在心血管疾病防治领域，动脉血栓形成导致的缺血性卒中始终是威胁人类健康的重大挑战。当前临床常用的抗血小板药物如αIIbβ3拮抗剂虽能有效抑制血栓，却难以避免出血风险增加的副作用。这种"抗栓-出血"的平衡难题，促使科学家们不断寻找更安全的治疗靶点。近年研究发现，内质网氧化还原酶1α（Endoplasmic Reticulum Oxidoreductase 1α, ERO1α）在血小板活化过程中扮演关键角色，这为破解上述困境提供了新思路。

研究人员通过系统性研究揭示了ERO1α在血栓形成中的核心作用。首先采用条件性基因敲除技术构建了巨核细胞特异性Ero1α/β双敲除小鼠模型，证实ERO1α缺失可显著抑制血小板活化和聚集。随后通过高通量筛选39,901种化合物，成功鉴定出新型小分子抑制剂M6766，该化合物对ERO1α表现出高度选择性（IC₅₀ 1.4 μM；K_D 1.1 μM），且对相关酶ERO1β的抑制活性较弱（IC₅₀ 7.2 μM）。

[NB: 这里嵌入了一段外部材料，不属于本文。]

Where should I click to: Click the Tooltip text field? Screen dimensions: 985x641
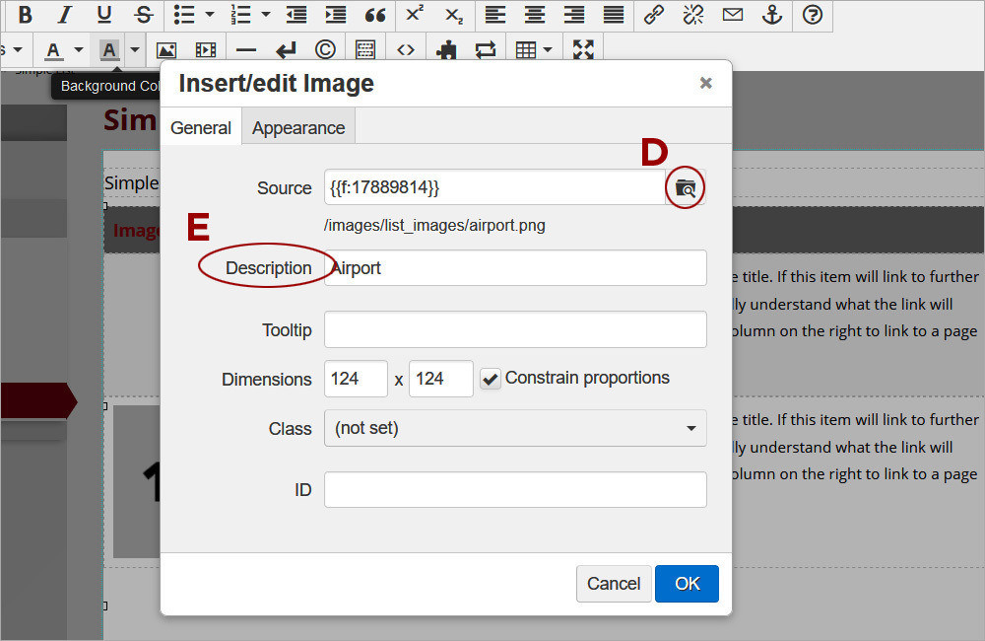[515, 329]
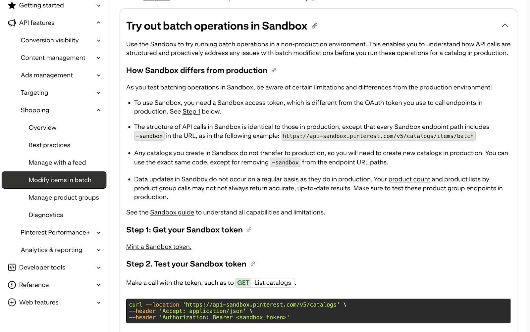Click the Web features plus icon
The height and width of the screenshot is (332, 530).
coord(12,303)
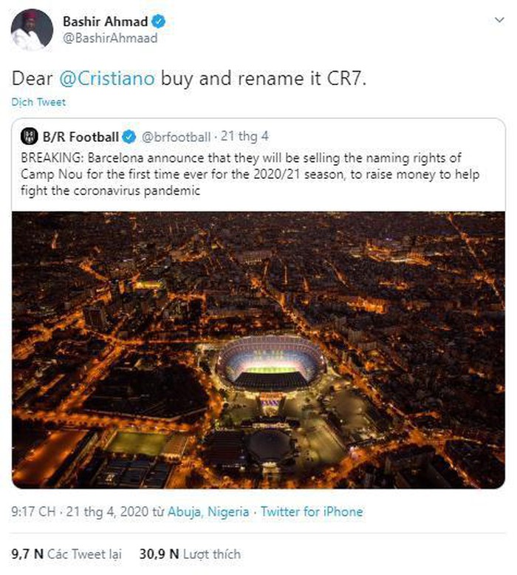The image size is (517, 575).
Task: Click the Dịch Tweet translate link
Action: pos(38,103)

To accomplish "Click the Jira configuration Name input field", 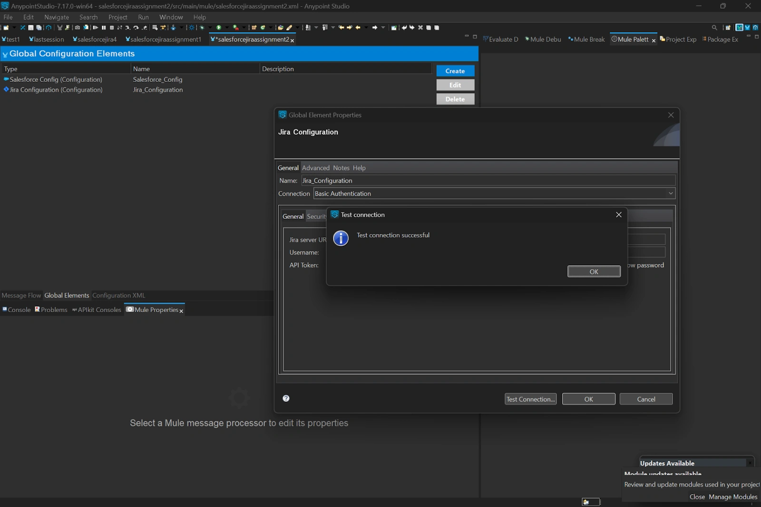I will pos(488,181).
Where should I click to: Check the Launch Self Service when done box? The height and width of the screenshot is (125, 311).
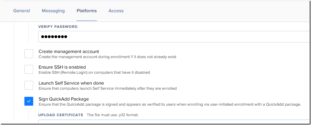point(29,85)
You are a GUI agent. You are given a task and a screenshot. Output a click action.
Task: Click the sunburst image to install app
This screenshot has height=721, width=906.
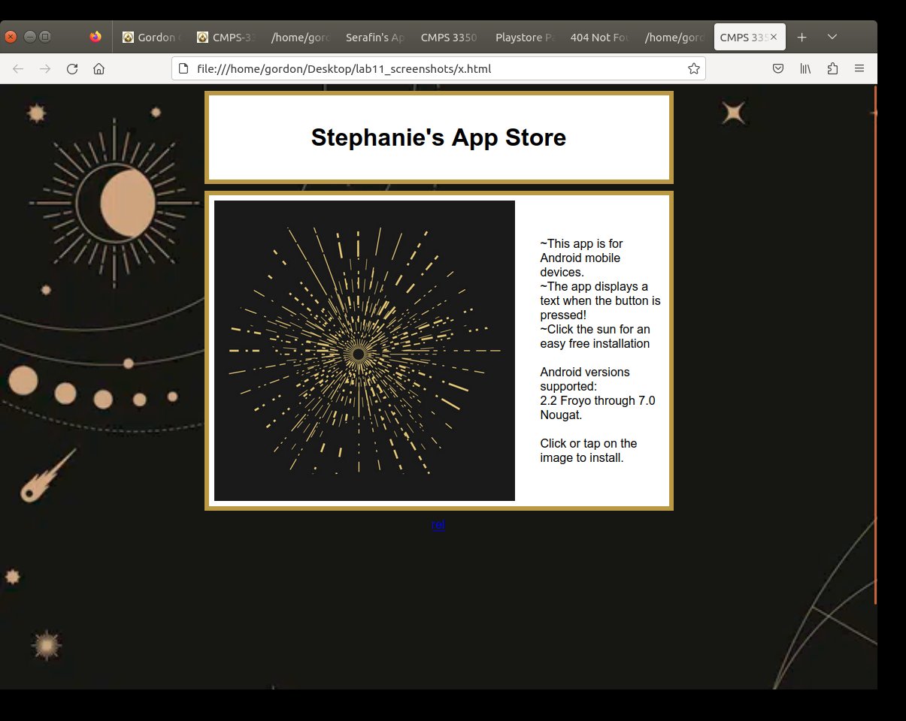click(x=365, y=351)
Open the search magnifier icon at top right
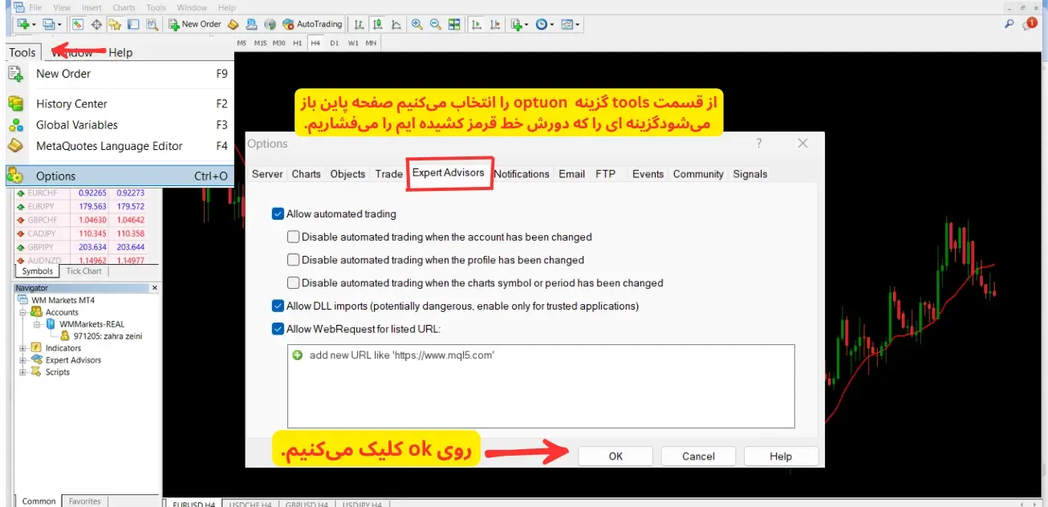The height and width of the screenshot is (507, 1048). click(x=1009, y=24)

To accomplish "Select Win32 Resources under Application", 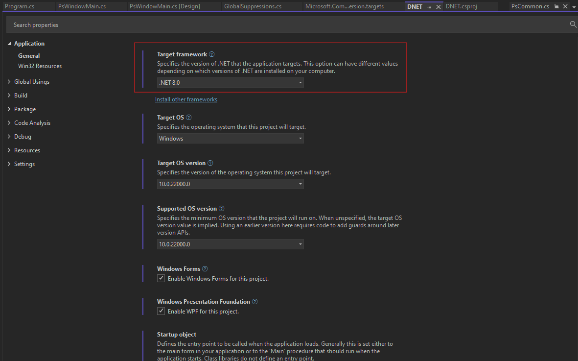I will click(x=40, y=66).

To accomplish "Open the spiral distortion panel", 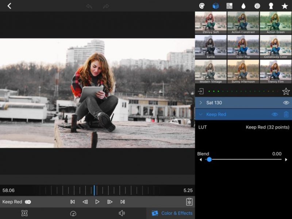I will pyautogui.click(x=257, y=6).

分子对接模型显示M6766特异性结合于ERO1α的FAD结合口袋，这种独特作用机制使其具有>70倍的选择性优势。

研究采用多项关键技术：高通量化合物筛选鉴定抑制剂；表面等离子共振测定结合常数（K_D）；条件性基因敲除小鼠模型验证靶点功能；微流控芯片模拟动脉剪切力下的血小板黏附；小鼠颈动脉血栓和大脑中动脉闭塞模型评估药效。

研究结果部分：

1. M6766的抑制作用机制
   通过生化实验证实M6766浓度依赖性抑制多种激动剂诱导的血小板颗粒分泌、αIIbβ3整合素激活和Ca²⁺动员，但不影响活性氧产生。特别发现M6766预处理可减少ERO1α与钙离子感应蛋白STIM1的结合。

2. 基因敲除验证靶点特异性
   巨核细胞特异性Ero1α/β双敲除小鼠表现出血小板功能缺陷，而单独敲除Ero1β无显著影响。M6766对Ero1α/β双敲除血小板的无效作用证实其对ERO1α的高度特异性。

3. 抗血栓效应评估
   在动脉剪切条件下，M6766显著抑制血小板在胶原表面的聚集。小鼠模型中静脉注射M6766可减少动脉血栓形成和脑梗死体积，且不延长尾部出血时间，与临床常用αIIbβ3拮抗剂eptifibatide形成鲜明对比。

这项研究首次证实选择性抑制ERO1α可安全有效地预防动脉血栓形成和缺血性卒中。M6766通过独特作用机制规避了传统抗栓药物的出血风险，其>70倍的选择性为靶向药物设计树立了新标准。研究不仅阐明了ERO1α-STIM1-Ca²⁺信号轴在血小板活化中的核心地位，更为开发新一代抗血栓药物提供了候选化合物。这种"精准抗栓"策略有望改变当前临床治疗格局，对心脑血管疾病的防治具有重要转化价值。